Conventional scripts
There are many conventions used for package JSON scripts which makes it harder to get started in unfamiliar repos. This page suggests a canonical set of scripts to be used for the benefit of humans and coding agents alike.
Example
{
"scripts": {
"dev": "next dev",
"typecheck": "tsc --noEmit",
"lint": "eslint",
"unit": "bun test",
"component": "cypress run --component",
"integration": "start-server-and-test cypress run",
"test": "typecheck && lint && unit && integration",
"build": "next build",
"start": "next start"
}
}
Scripts
dev
Starts dev server.
typecheck
Static type checking
lint
Static code quality checking
unit
These tests should run very quickly to provide the tightest feedback loop possible every time you save. They should therefore stub all I/O.

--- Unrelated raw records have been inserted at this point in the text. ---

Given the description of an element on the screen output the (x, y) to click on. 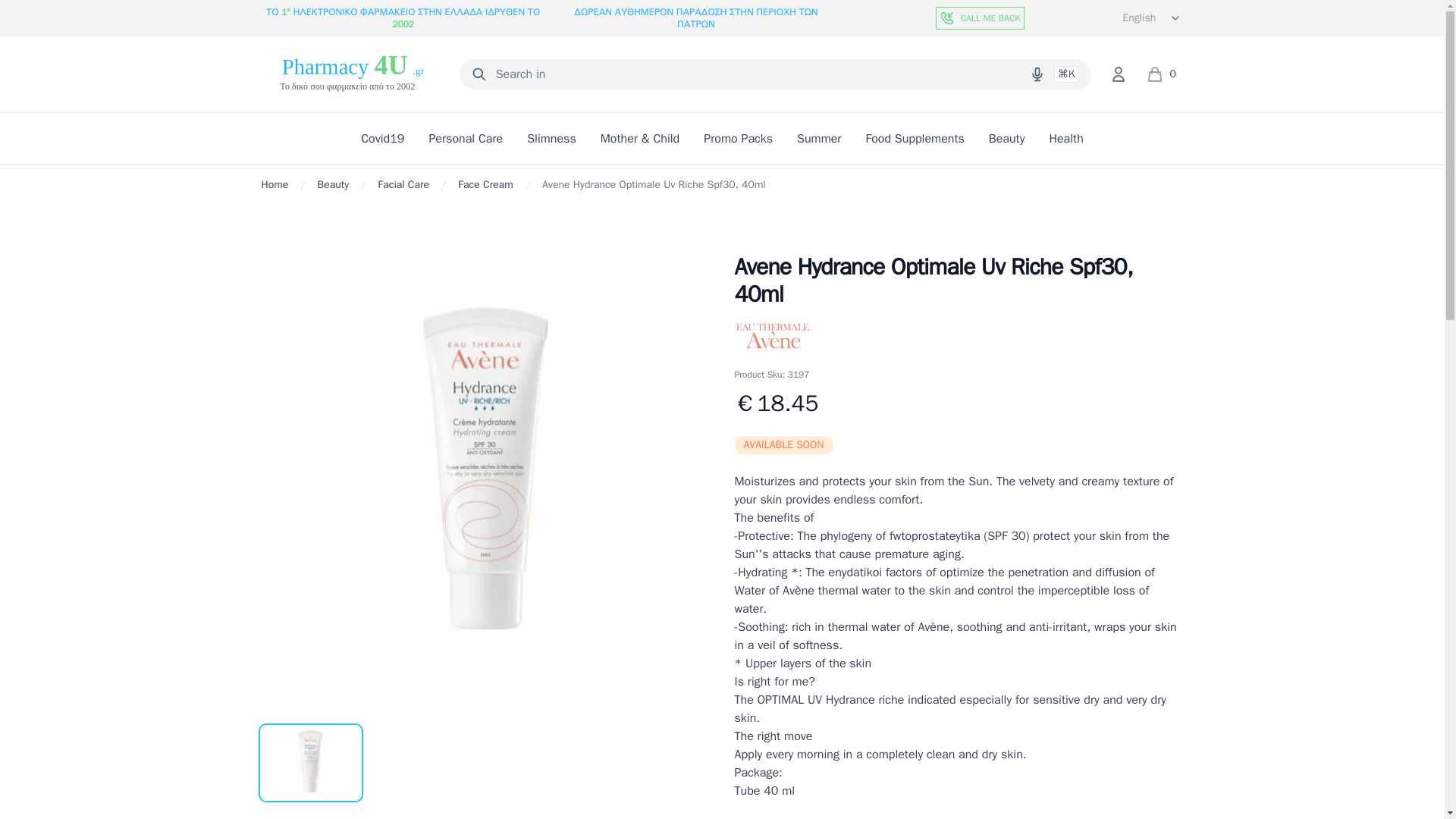
Food Supplements (913, 138)
Covid19 (382, 138)
Pharmacy4u (350, 74)
Face Cream (485, 184)
CALL ME BACK (979, 17)
Beauty (333, 184)
Home (274, 184)
Personal Care (465, 138)
Summer (818, 138)
Facial Care (403, 184)
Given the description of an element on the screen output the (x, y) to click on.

Suggested tools: Bun test ideally. Avoid Jest if you can, cold start time is far too long.
component
Component tests are just unit tests for UI components. However in contrast to unit tests of vanilla JS/TS modules they are usually developed with the aid of over tools to provide visual information whether this be a fake DOM or an actual browser. Either way the methodology and performance characteristics are different and so these unit tests should be run separately.
Suggested tools: Cypress, Storybook.
integration
These tests aim to be more live-like and do not need to stub I/O. They should intentionally trade-off speed to provide confidence the right thing is being shipped.
Suggested tools: Cypress, Playwright.
test
Runs whatever other scripts it needs to check the package is production ready. If this exits 0 then you can push.
build
Produces a deployable optimised for production. Often involves minification, transpilation, and bundling.
start
Runs the production build.
FAQ
# What no e2e script?
The meaning of end-to-end is ambiguous and e2e looks ugly. Unit vs integration is the only helpful distinction IMO.
Why not have scripts like test:unit and start:dev?
They take too long to type and look ugly.
What about other scripts?
There will undoubtedly be other scripts specific to your package, these should go in a top-level scripts folder.
You could add everything to the package JSON scripts but that's maintenance burden. It also creates an unclear division of responsibilities.
So reserve package JSON just for these canonical scripts.